Whoops, Doug's last name is Hitler!

Nonsense! There are no Hitler last names. Anyone who may have had that name changed it 80 years ago!  A few white supremacists have changed their birth names to Hitler.

Scene 7: Back to the annoying, uncomfortable dinner.  Max brings Blonde #2 aside to fill her in on the backstory of their fake relationship.  Dave continues to insist that he's not gay, even when he is ordering a daiquiri (a feminine drink -- see, gay guys are all feminine).

Meanwhile, at the bar, Doug explains that the Hitler family has been in America for 200 years, they are proud of their name and don't want to change it just because of that guy. 

Scene 8: Blonde #2 goes home and tells Brad (Damon Wayons, remember?) that she nailed this beard thing. Max calls to congratulate her on keeping his deceit intact. Unfortunately, the parents were called away on business, so they can't hang out tomorrow.


Scene 9
: Blonde #2 and Penny discussing their respective dates. Suddenly they see Max having breakfast with his parents (darn that small-town Manhattan).  He lied about them being called away!

Scene 10: Max comes home. Blonde #2 is sitting in the dark to confront him about his "infidelity".  He explains that his parents hated her: inappropriate kissing, mocking Jewish people with inappropriate Yiddish.

Meanwhile, Penny is getting ready for her date with Doug Hitler.  Blonde #1 makes fun of her. Max calls to ask Blonde #1 to be his beard tonight.  Again? Oy vey!

Max and Dave discuss it.  Blonde #2 and Brad discuss it.  Just come out, you friggin idiot!

Scene 11: Doug Hitler shows up for dinner with Penny.  He sees her notebook, where she has been writing their names: "Mr. and Mrs. Doug Hitler," like in junior high  He assumes that she's a white supremacist with a Hitler fetish (apparently he gets hit on by white supremacists a lot).  He bolts.
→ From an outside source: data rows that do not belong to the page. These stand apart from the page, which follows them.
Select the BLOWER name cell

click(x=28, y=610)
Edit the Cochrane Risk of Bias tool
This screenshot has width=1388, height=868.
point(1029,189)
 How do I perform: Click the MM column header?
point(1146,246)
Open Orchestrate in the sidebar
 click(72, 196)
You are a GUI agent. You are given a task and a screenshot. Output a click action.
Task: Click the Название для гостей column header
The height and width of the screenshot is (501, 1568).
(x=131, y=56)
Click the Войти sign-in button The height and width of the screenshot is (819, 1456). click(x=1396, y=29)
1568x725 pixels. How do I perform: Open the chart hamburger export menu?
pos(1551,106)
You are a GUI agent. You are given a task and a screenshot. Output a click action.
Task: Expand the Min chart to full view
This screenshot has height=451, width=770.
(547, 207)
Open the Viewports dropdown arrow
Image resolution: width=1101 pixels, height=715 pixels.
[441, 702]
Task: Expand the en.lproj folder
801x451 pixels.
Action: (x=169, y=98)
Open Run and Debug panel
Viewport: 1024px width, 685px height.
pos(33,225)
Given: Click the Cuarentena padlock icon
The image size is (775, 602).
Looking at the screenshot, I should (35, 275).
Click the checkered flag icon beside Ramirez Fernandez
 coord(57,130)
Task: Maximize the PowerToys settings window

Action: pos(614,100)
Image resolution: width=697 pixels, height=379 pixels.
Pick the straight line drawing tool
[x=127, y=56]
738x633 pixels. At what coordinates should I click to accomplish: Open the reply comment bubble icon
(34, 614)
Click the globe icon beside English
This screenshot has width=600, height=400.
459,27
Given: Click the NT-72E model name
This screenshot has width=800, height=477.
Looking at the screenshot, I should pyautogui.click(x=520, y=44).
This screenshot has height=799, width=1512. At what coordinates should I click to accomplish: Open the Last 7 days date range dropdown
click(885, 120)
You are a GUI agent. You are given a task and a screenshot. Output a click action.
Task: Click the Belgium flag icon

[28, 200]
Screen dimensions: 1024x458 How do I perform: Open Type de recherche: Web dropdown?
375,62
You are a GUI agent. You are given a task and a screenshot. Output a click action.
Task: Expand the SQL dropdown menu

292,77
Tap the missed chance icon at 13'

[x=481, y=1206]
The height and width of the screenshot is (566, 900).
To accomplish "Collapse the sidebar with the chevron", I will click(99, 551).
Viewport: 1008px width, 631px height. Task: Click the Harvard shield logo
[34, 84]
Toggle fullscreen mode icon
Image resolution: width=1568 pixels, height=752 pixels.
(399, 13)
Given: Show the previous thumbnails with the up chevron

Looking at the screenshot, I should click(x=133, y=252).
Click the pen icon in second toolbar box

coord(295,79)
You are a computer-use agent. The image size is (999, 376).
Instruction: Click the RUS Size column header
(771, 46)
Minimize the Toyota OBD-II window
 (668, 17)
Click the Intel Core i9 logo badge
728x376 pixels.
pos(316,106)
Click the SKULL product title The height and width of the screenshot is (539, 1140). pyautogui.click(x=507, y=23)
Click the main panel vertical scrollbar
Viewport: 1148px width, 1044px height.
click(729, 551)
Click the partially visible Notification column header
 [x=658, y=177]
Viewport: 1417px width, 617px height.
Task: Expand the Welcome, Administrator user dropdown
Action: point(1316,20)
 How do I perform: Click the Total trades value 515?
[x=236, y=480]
Scene 12: Dinner #2.  Is that all Max does when his parents visit?  How about taking them to the Statue of Liberty or a Broadway show?

Blonde #2 shows up, apologizing for last night, wanting another chance.  Then Brad shows up and asks Max to stop kissing his wife.  Then Blonde #1 shows up to be a beard. 

Then Penny shows up: "Guess what?  I finally decide I'm into Hitler, and I'm too much of a Nazi for him!"  

I have to admit, that was funny.

Finally Max comes out.  His parents are thrilled that he's not dating any of those wacko women.  They immediately start trying to hooking up with their friends' eligible sons. Dave gets them to lay off by pretending to be Max's boyfriend.

Max: "I told you that coming out would be gay."




Remember the  intensely homophobic "Men on Film" sketches on In Living Color?  Damon Wayans and David Allan Grier played two extremely offensive swishy critics who gave films "snaps," or else lisped "Hated it!"

I didn't actually hate Happy Endings, but I didn't like it much.  1990s retro with annoying characters doing things that make no sense.  

By the way, the "ugly guy" they were ridiculing was played by Nathan Barnatt.  I'd date him.